-- begin Text --

Hans von Hahn (7 August 1914 – 5 November 1957) was a Luftwaffe ace and recipient of the Knight's Cross of the Iron Cross during World War II. The Knight's Cross of the Iron Cross was awarded to recognise extreme battlefield bravery or successful military leadership. During his career he was credited with 34 aerial victories, 15 on the Western Front and 19 on the Eastern Front.

World War II
World War II in Europe began on Friday 1 September 1939 when German forces invaded Poland. On 18 September 1939, Hahn was appointed Staffelkapitän of 8. Staffel (8th squadron) of Jagdgeschwader 53 (JG 53—53rd Fighter Wing). He was the first commander of the Staffel which was part of the newly created III. Gruppe (3rd group) of JG 53 under the command of Hauptmann Werner Mölders. Hahn claimed his first aerial victory on 22 December 1939 during "Phoney War". That day, he claimed a Royal Air Force (RAF) Hawker Hurricane fighter from the No. 73 Squadron.

On 27 August 1940, Hahn was appointed Gruppenkommandeur (group commander) of I. Gruppe of Jagdgeschwader 3 (JG 3—3rd Fighter Wing). He replaced Oberleutnant Lothar Keller who had temporarily led the Gruppe after its former commander Hauptmann Günther Lützow had been Geschwaderkommodore (wing commander) of JG 3 on 21 August. Command of 8. Staffel of JG 53 was given to Oberleutnant Hans Kunert.

War against the Soviet Union
In preparation for Operation Barbarossa, the German invasion of the Soviet Union, the I. Gruppe moved to an airfield at Dub on 18 June 1941. At the start of the campaign, JG 3 was subordinated to the V. Fliegerkorps (5th Air Corps), under command of General der Flieger Robert Ritter von Greim, which was part of Luftflotte 4 (4th Air Fleet), under command of Generaloberst Alexander Löhr. These air elements supported Generalfeldmarschall Gerd von Rundstedt's Heeresgruppe Süd (Army Group South), with the objective of capturing Ukraine and its capital Kiev.

-- end Text --
-- begin Source data --

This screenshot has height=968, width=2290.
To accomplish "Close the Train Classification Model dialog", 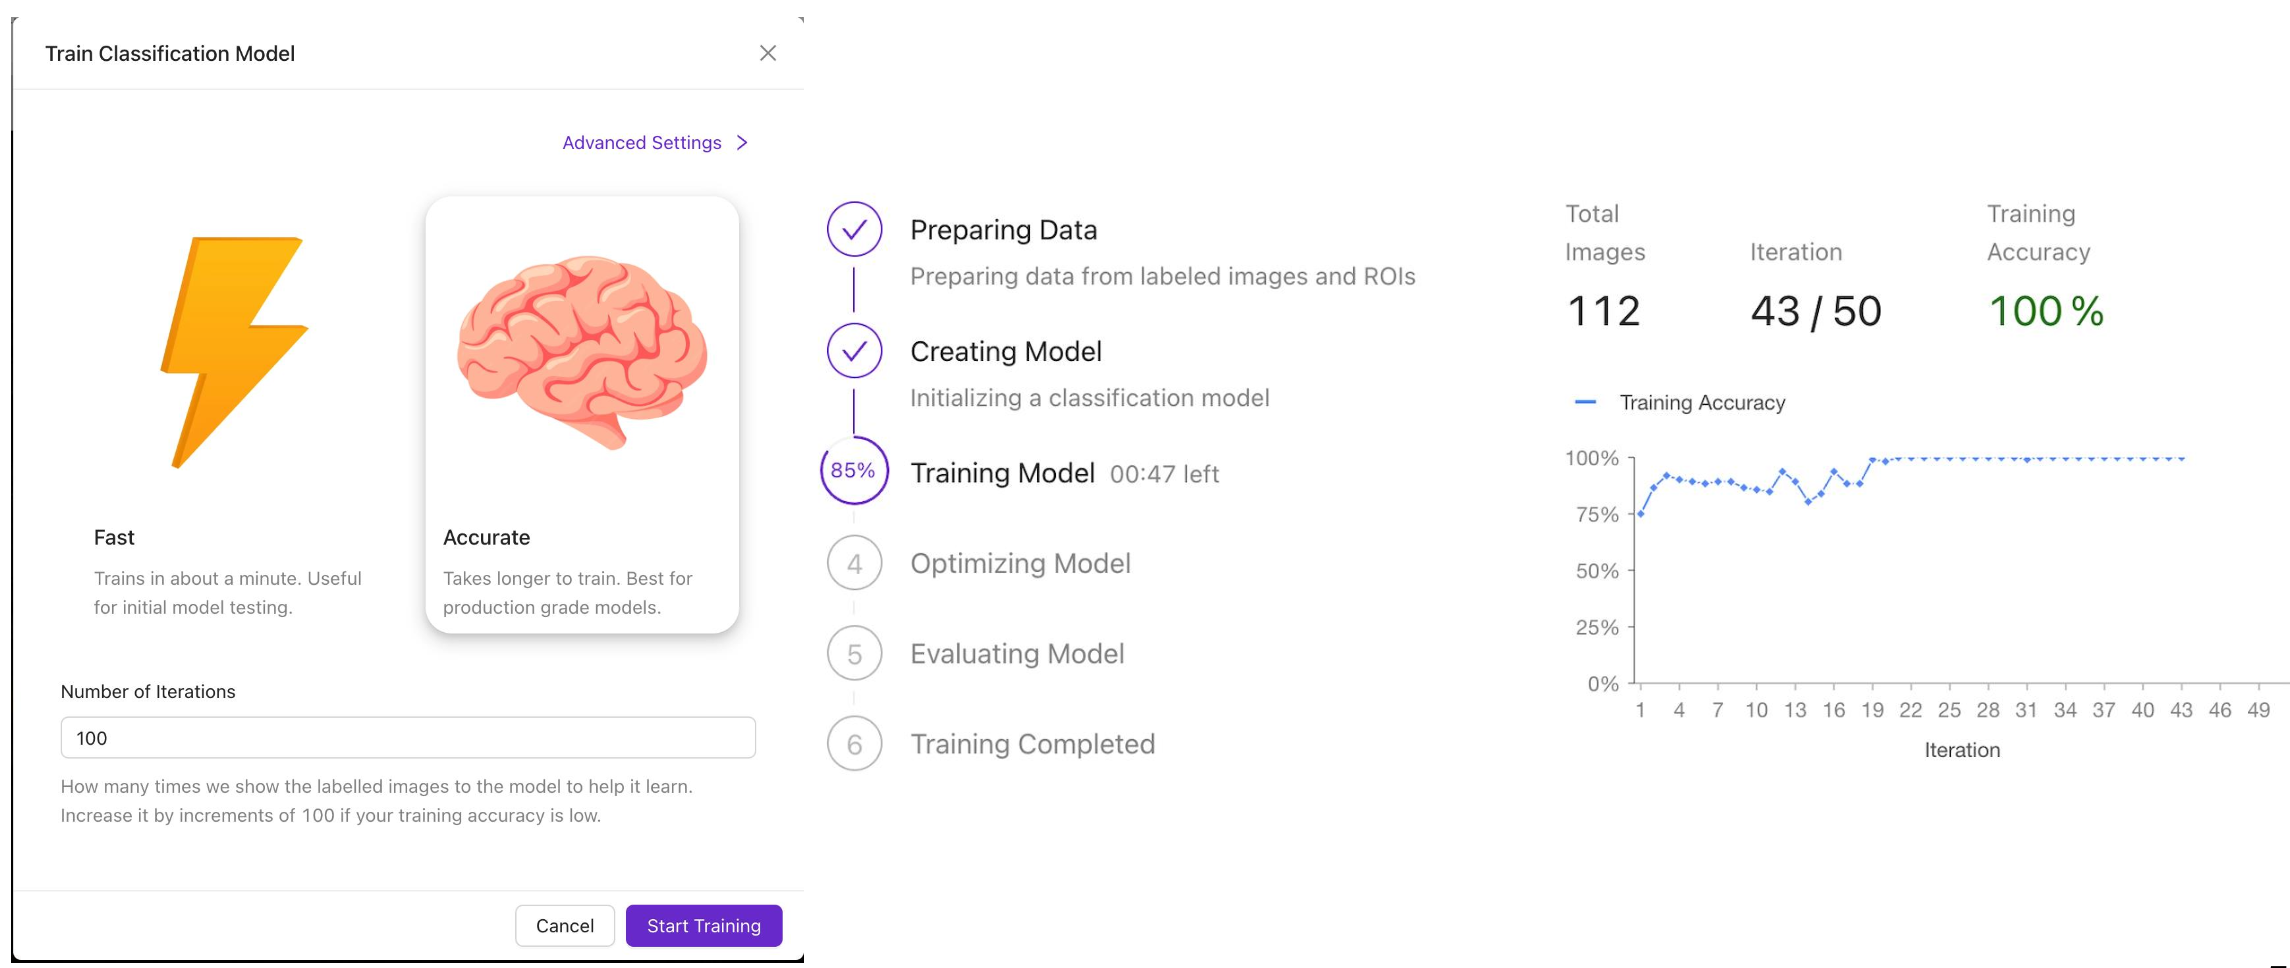I will (768, 53).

-- end Source data --

■ Tasks
1. Render this sentence from the text on Hans von Hahn into Spanish: "World War II in Europe began on Friday 1 September 1939 when German forces invaded Poland."
2. Extend the text on Hans von Hahn, picking up right after its final sentence.

■ Responses for each task
1. La Segunda Guerra Mundial en Europa comenzó el viernes 1 de septiembre de 1939, cuando las fuerzas alemanas invadieron Polonia.

2.
Summary of career

Aerial victory claims
According to Obermaier, Hahn was credited with 34 aerial victories claimed in over combat missions. This figure includes 19 claims on the Eastern Front and 15 over the Western Allies. Mathews and Foreman, authors of Luftwaffe Aces — Biographies and Victory Claims, researched the German Federal Archives and found records for 31 aerial victory claims, plus three further unconfirmed claims. This figure of confirmed claims includes 19 aerial victories on the Eastern Front and 12 on the Western Front.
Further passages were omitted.